Muscle anomalies are difficult to differentiate from soft tissue tumors [
7], particularly if the abnormality appears unilaterally, causing asymmetry [
9]. The existence of accessory muscles may confuse surgeons intraoperatively and cause neurovascular compression during active movement. The course and direction of the ABs may occasionally create tunnel formations, in which the MN and the BA may be entrapped [
12,
15]. The MN during its course, in the upper limb, may pass through several musculoaponeurotic structures, that are constituted by relatively thick layers of connective tissue and have been reported as the main potential sites of neurovascular entrapment, thus explaining the pathophysiology of neuropathy [
22]. Mehta et al. [
12] described an intramuscular tunnel created by the B, that entrapped brachial vessels and the MN, in the distal arm third. The topography of the above-referred neurovascular structures within the B would possibly render them extremely vulnerable to trauma in case of a fracture of the distal humeral shaft. Since B is a key flexor of the arm, its contraction could compress these neurovascular structures, and its prolonged contraction could lead to paresthesia and numbness. The probability of MN compression proximal to its entrance into the forearm should be taken into consideration. Moreover, remnants of CB variants, such as the CB longus (its accessory tendon), may cross anterior to the MN and BA [
6], thus causing neurovascular compression. Gessini et al. [
7] reported that the hypertrophic CB longus may be an etiological factor for potential entrapment of the MN, and/or vascular disturbances, due to BA compression.
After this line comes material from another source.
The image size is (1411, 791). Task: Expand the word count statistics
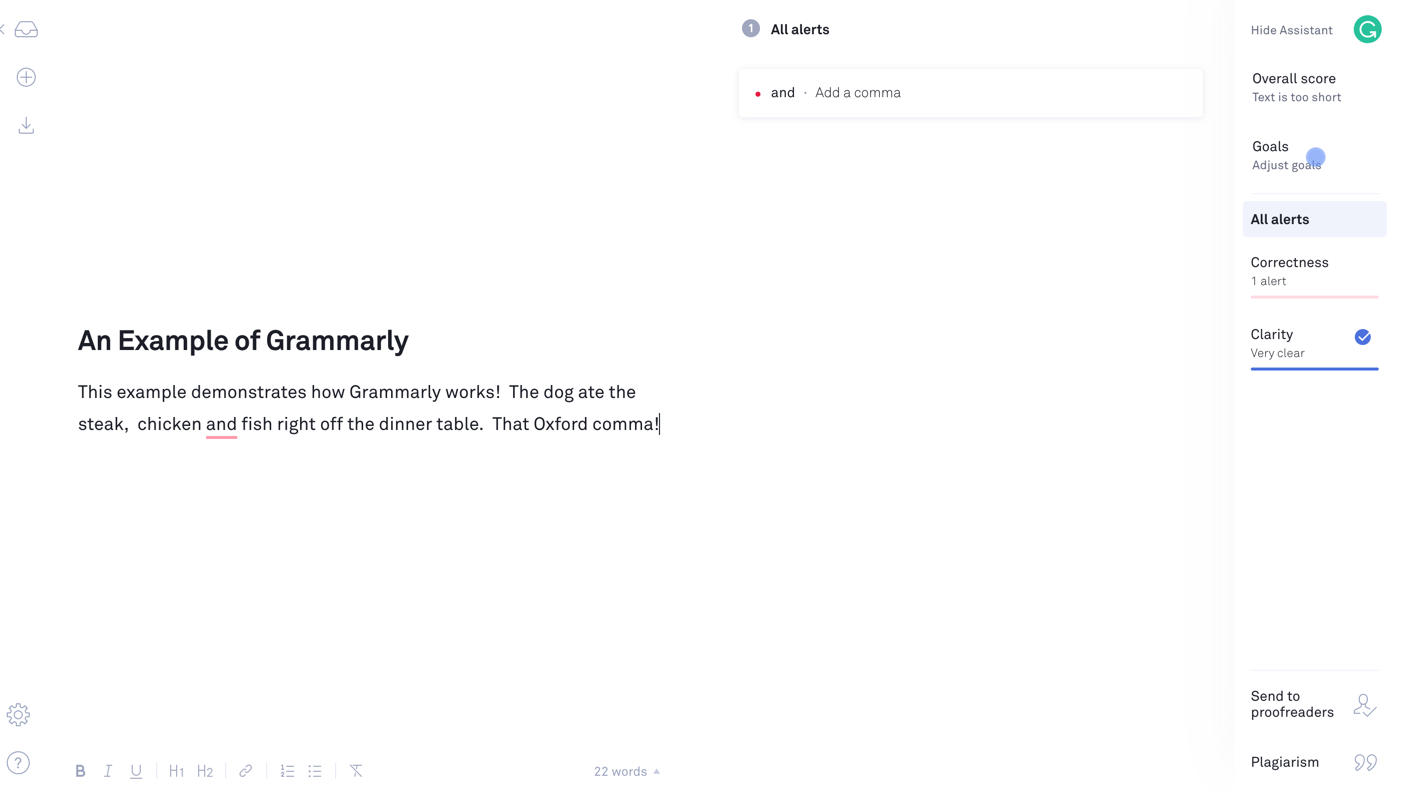(626, 771)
In the present series, three different muscle variants of the arm are described. Two muscular ABs originating from the CB and BB short head and joining the TB medial head (first case), musculofascial ABs between BB short head and the upper arm fascia (third case), and two musculofascial tunnels (second and fourth case), arising from the CB superficial and deep heads, and joining the upper arm fascia, and the TB medial head. Musculofascial tunnel formations may entrap the deeply situated nerves (MCN and MN), as well as the BA. The muscle or musculofascial tunnels’ variant could lead to diagnostic and therapeutic challenges regarding high MN neuropathy [
5]. The meticulous clinical examination may exclude possible areas of entrapment, while morphological details of the nerves supplying the arm muscles are greatly facilitated by magnetic resonance imaging (MRI), which may be utilized in challenging cases [
10,
18]. MN entrapment and irritation may lead to high neuropathy [
5] including loss of muscle strength, involving all muscles innervated by the nerve, including elbow flexion and forearm supination, as well as sensitivity disruptions, mainly at the forearm’s radial side. Vascular symptoms may also present with homeostasis disturbances of the hand [
7], while brachial vessels’ compression may lead to claudication and in more severe cases to edema and/or ischemia. Entrapment of the MN at the anterior arm compartment would lead to motor, as well as sensory deficits. Particularly, it would affect the strength of the superficial volar forearm muscles, including pronator teres, flexor carpi radialis, palmaris longus, flexor digitorum superficialis, and the deep flexors, including flexor digitorum profundus, flexor pollicis longus, and pronator quadratus. Furthermore, the hand muscles, such as the first and second lumbricals, the opponens pollicis, the abductor pollicis brevis, and the flexor pollicis brevis may also be affected. Sensory changes could include the palmar cutaneous branch, as well as the radial 3–1/2 digits. These symptoms could differentiate MN entrapment, at the anterior arm compartment, from carpal tunnel syndrome, anterior interosseous nerve compressive neuropathy, and/or pronator syndrome. In carpal tunnel syndrome, the flexor forearm muscles would show no impairment, at anterior interosseous nerve neuropathy, there would be no sensory deficits, while in pronator syndrome, there would be pain at the proximal volar forearm, sensory changes over the palmar cutaneous branch, and positive Tinel's over the proximal volar forearm. Furthermore, the knowledge of abnormal CB insertion is significant because it can be used as a transitional flap to replace soft tissue deficits in infraclavicular and axillary areas during post-mastectomy reconstruction [
8]. The CB flap’s high feasibility may also be exploited for facial reanimation [
20], or the own muscle may serve as a guide for anaesthesiologists to locate the MCN [
14]. Additionally, keeping in mind that the BB accessory tendon is crucial while performing tendon reconstruction and repair and treating a fracture followed by unusual displacement of the bone fragment [
4]. In general, the possibility of a variant should be kept in mind by radiologists when assessing MRI scans, as these features can be misinterpreted [
21] and by clinicians when diagnosing or treating patients with weakness or pain in the anterior arm compartment.